A pro-government columnist welcomes what he calls the Prime Minister’s courage, for criticizing the Great Powers for the 1920 partition of Hungary. He also praises Mr Orbán for underlining the importance of good neighbourly relations.

In a speech commemorating the 1920 Trianon Peace Treaty in the city of Sátoraljaújhely in northern Hungary on Saturday, Prime Minister Orbán said that Hungary’s ‘one hundred years of solitude’ are over. Hungary, he said, survived the 1920 dismemberment that was intended as a fatal blow by the Great Powers. Despite all this, Hungary is again a sovereign country, and Hungarians have been reunited across borders. Prime Minister Orbán added that Hungary seeks to develop good relations with its neighbours in the Carpathian Basin.

888.hu’s Tamás Pilhál likens the Prime Minister’s speech to his 1989 firebrand debut at the reburial of Imre Nagy and other martyrs of the 1956 revolution, in which the young Orbán demanded the withdrawal of Soviet troops from Hungary. The pro-government commentator praises the Prime Minister for openly accusing the Western powers of truncating Hungary and sentencing it to a slow death in 1920. Pilhál also finds it reassuring that PM Orbán at the same time underscored that Hungary wants to maintain good relationship with all its neighbours while reuniting Hungarians beyond the borders.
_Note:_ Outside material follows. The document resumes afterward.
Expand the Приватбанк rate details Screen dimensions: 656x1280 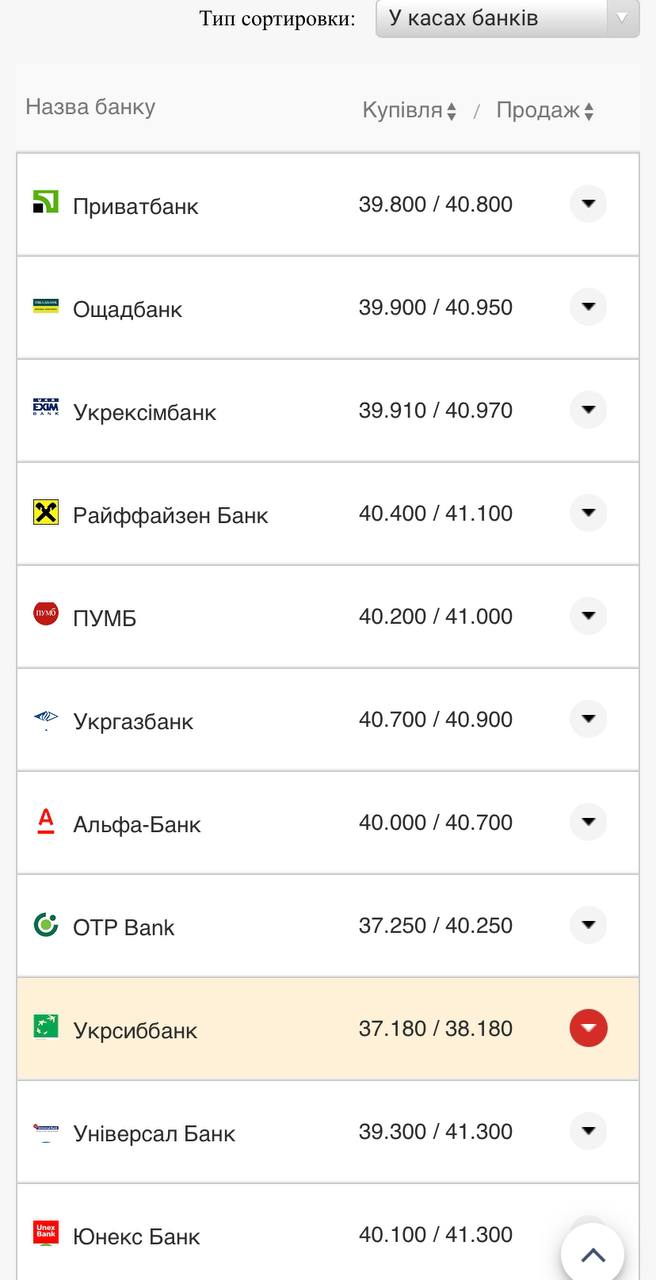(588, 204)
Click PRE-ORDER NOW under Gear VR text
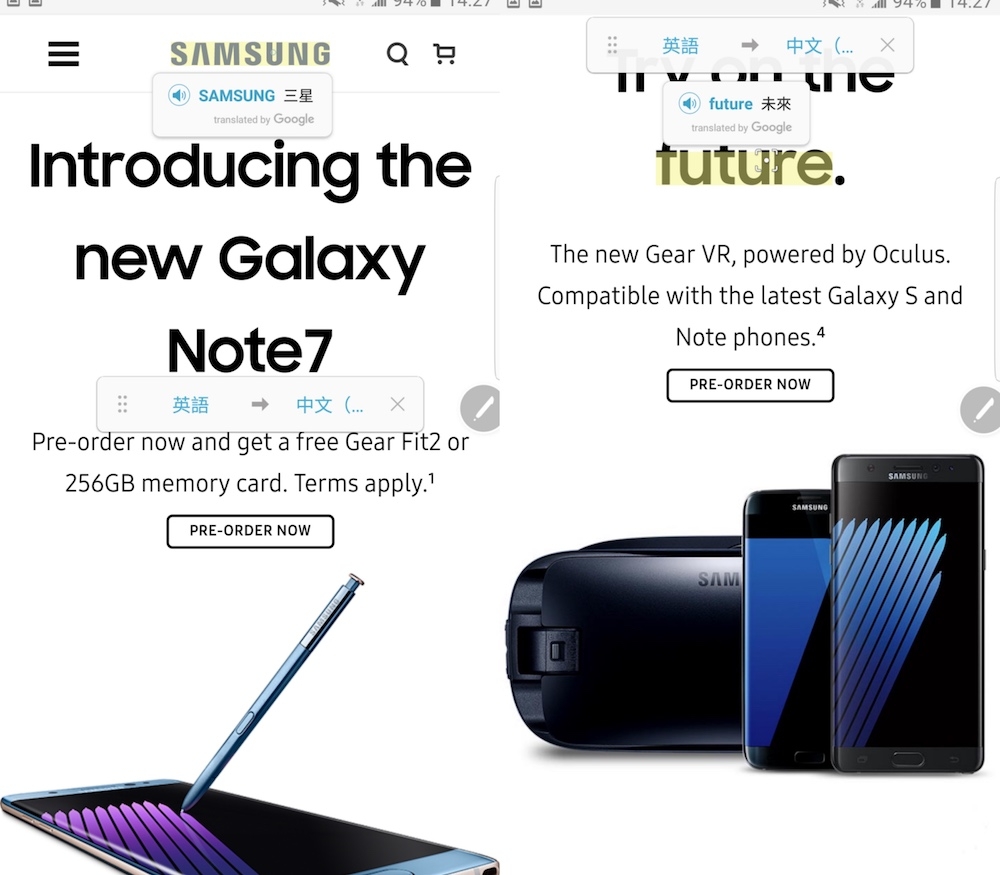The image size is (1000, 875). click(750, 385)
On Városi Kurír, former MSZP Chair Ildikó Lendvai suspects that the Prime Minister said something he himself didn’t mean.  Czechoslovakia, Yugoslavia  and the Soviet Union have all fallen apart, he said, while the British and the French empires have disappeared since 1920, continuing that “we will dance on the grave of whose who wanted to bury us”. Lendvai thinks these words are not consistent with the otherwise moderate tone Mr Orbán has crafted in remembering the Trianon Treaty.